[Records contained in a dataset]
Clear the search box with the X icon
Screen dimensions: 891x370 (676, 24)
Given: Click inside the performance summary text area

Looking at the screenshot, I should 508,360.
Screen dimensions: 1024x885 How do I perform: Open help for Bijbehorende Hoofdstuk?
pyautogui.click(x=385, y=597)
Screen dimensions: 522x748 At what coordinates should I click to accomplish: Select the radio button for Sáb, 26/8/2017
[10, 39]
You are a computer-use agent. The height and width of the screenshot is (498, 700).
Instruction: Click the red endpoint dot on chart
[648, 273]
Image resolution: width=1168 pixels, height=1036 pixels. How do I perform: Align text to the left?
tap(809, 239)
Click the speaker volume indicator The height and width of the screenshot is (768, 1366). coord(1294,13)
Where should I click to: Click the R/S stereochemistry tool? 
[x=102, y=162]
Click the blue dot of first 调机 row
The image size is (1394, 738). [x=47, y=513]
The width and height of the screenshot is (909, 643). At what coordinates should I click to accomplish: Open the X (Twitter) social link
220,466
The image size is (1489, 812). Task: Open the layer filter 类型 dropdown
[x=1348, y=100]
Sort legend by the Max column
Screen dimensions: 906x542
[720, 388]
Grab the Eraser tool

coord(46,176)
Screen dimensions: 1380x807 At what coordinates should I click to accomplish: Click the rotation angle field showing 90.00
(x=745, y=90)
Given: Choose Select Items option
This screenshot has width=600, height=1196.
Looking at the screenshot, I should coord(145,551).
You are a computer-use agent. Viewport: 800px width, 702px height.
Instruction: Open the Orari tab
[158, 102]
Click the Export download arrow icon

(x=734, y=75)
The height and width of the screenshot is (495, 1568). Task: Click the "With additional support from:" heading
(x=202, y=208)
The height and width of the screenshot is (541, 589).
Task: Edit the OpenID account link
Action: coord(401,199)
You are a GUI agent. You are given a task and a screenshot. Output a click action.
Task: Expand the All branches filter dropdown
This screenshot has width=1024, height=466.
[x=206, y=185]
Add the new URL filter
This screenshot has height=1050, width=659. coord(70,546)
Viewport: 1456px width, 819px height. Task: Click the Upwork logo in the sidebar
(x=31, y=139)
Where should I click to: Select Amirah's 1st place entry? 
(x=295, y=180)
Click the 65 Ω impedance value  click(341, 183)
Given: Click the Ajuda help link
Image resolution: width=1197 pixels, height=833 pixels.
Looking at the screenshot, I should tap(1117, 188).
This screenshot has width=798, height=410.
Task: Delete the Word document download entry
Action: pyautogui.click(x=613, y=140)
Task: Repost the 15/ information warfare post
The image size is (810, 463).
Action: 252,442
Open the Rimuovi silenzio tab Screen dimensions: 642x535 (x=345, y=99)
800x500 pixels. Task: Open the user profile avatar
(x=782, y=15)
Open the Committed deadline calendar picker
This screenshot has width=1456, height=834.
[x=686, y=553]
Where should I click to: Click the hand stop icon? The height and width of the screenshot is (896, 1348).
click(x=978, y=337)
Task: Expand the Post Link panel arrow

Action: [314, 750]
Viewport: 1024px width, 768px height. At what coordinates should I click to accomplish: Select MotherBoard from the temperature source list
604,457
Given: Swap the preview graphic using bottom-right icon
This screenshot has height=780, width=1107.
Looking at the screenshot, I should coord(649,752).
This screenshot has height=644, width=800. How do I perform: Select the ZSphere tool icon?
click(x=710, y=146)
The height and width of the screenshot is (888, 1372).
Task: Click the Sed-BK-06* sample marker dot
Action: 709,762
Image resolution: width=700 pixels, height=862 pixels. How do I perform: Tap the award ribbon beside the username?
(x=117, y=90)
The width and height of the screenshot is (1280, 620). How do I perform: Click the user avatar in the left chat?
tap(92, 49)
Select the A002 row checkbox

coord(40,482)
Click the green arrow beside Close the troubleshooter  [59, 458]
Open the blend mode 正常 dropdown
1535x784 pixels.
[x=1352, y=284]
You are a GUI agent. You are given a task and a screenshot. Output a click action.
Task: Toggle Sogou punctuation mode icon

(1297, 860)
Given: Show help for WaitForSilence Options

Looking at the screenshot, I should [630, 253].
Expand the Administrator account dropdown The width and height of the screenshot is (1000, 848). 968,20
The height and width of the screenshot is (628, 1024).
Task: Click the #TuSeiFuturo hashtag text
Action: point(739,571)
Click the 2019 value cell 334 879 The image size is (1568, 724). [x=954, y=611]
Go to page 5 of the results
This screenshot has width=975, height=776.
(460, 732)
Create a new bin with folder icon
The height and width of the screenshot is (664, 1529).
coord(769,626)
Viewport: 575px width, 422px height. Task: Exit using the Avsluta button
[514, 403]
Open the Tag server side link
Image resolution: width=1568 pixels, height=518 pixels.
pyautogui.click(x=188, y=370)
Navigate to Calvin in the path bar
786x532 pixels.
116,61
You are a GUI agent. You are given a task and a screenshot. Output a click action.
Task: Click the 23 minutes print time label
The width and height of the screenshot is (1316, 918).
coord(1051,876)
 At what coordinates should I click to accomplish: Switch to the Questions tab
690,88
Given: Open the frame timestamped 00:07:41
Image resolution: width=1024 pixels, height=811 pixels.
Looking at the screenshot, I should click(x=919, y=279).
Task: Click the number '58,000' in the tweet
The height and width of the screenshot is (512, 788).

- Exercise prompt -
The entries above should be set down again exactly as they appear.

- Response to the task -
Clear the search box with the X icon
Screen dimensions: 891x370 (676, 24)
Given: Click inside the performance summary text area

Looking at the screenshot, I should 508,360.
Screen dimensions: 1024x885 How do I perform: Open help for Bijbehorende Hoofdstuk?
pyautogui.click(x=385, y=597)
Screen dimensions: 522x748 At what coordinates should I click to accomplish: Select the radio button for Sáb, 26/8/2017
[10, 39]
You are a computer-use agent. The height and width of the screenshot is (498, 700).
Instruction: Click the red endpoint dot on chart
[648, 273]
Image resolution: width=1168 pixels, height=1036 pixels. How do I perform: Align text to the left?
tap(809, 239)
Click the speaker volume indicator The height and width of the screenshot is (768, 1366). coord(1294,13)
Where should I click to: Click the R/S stereochemistry tool? 
[x=102, y=162]
Click the blue dot of first 调机 row
The image size is (1394, 738). [x=47, y=513]
The width and height of the screenshot is (909, 643). At what coordinates should I click to accomplish: Open the X (Twitter) social link
220,466
The image size is (1489, 812). Task: Open the layer filter 类型 dropdown
[x=1348, y=100]
Sort legend by the Max column
Screen dimensions: 906x542
[720, 388]
Grab the Eraser tool

coord(46,176)
Screen dimensions: 1380x807 At what coordinates should I click to accomplish: Click the rotation angle field showing 90.00
(x=745, y=90)
Given: Choose Select Items option
This screenshot has width=600, height=1196.
Looking at the screenshot, I should coord(145,551).
You are a computer-use agent. Viewport: 800px width, 702px height.
Instruction: Open the Orari tab
[158, 102]
Click the Export download arrow icon

(x=734, y=75)
The height and width of the screenshot is (495, 1568). Task: Click the "With additional support from:" heading
(x=202, y=208)
The height and width of the screenshot is (541, 589).
Task: Edit the OpenID account link
Action: coord(401,199)
You are a GUI agent. You are given a task and a screenshot. Output a click action.
Task: Expand the All branches filter dropdown
This screenshot has width=1024, height=466.
[x=206, y=185]
Add the new URL filter
This screenshot has height=1050, width=659. coord(70,546)
Viewport: 1456px width, 819px height. Task: Click the Upwork logo in the sidebar
(x=31, y=139)
Where should I click to: Select Amirah's 1st place entry? 
(x=295, y=180)
Click the 65 Ω impedance value  click(341, 183)
Given: Click the Ajuda help link
Image resolution: width=1197 pixels, height=833 pixels.
Looking at the screenshot, I should tap(1117, 188).
This screenshot has width=798, height=410.
Task: Delete the Word document download entry
Action: pyautogui.click(x=613, y=140)
Task: Repost the 15/ information warfare post
The image size is (810, 463).
Action: 252,442
Open the Rimuovi silenzio tab Screen dimensions: 642x535 (x=345, y=99)
800x500 pixels. Task: Open the user profile avatar
(x=782, y=15)
Open the Committed deadline calendar picker
This screenshot has width=1456, height=834.
[x=686, y=553]
Where should I click to: Click the hand stop icon? The height and width of the screenshot is (896, 1348).
click(x=978, y=337)
Task: Expand the Post Link panel arrow

Action: [314, 750]
Viewport: 1024px width, 768px height. At what coordinates should I click to accomplish: Select MotherBoard from the temperature source list
604,457
Given: Swap the preview graphic using bottom-right icon
This screenshot has height=780, width=1107.
Looking at the screenshot, I should coord(649,752).
This screenshot has height=644, width=800. How do I perform: Select the ZSphere tool icon?
click(x=710, y=146)
The height and width of the screenshot is (888, 1372).
Task: Click the Sed-BK-06* sample marker dot
Action: 709,762
Image resolution: width=700 pixels, height=862 pixels. How do I perform: Tap the award ribbon beside the username?
(x=117, y=90)
The width and height of the screenshot is (1280, 620). How do I perform: Click the user avatar in the left chat?
tap(92, 49)
Select the A002 row checkbox

coord(40,482)
Click the green arrow beside Close the troubleshooter  [59, 458]
Open the blend mode 正常 dropdown
1535x784 pixels.
[x=1352, y=284]
You are a GUI agent. You are given a task and a screenshot. Output a click action.
Task: Toggle Sogou punctuation mode icon

(1297, 860)
Given: Show help for WaitForSilence Options

Looking at the screenshot, I should [630, 253].
Expand the Administrator account dropdown The width and height of the screenshot is (1000, 848). 968,20
The height and width of the screenshot is (628, 1024).
Task: Click the #TuSeiFuturo hashtag text
Action: point(739,571)
Click the 2019 value cell 334 879 The image size is (1568, 724). [x=954, y=611]
Go to page 5 of the results
This screenshot has width=975, height=776.
(460, 732)
Create a new bin with folder icon
The height and width of the screenshot is (664, 1529).
coord(769,626)
Viewport: 575px width, 422px height. Task: Exit using the Avsluta button
[514, 403]
Open the Tag server side link
Image resolution: width=1568 pixels, height=518 pixels.
pyautogui.click(x=188, y=370)
Navigate to Calvin in the path bar
786x532 pixels.
116,61
You are a GUI agent. You are given a task and a screenshot. Output a click action.
Task: Click the 23 minutes print time label
The width and height of the screenshot is (1316, 918).
coord(1051,876)
 At what coordinates should I click to accomplish: Switch to the Questions tab
690,88
Given: Open the frame timestamped 00:07:41
Image resolution: width=1024 pixels, height=811 pixels.
Looking at the screenshot, I should click(x=919, y=279).
Task: Click the number '58,000' in the tweet
The height and width of the screenshot is (512, 788).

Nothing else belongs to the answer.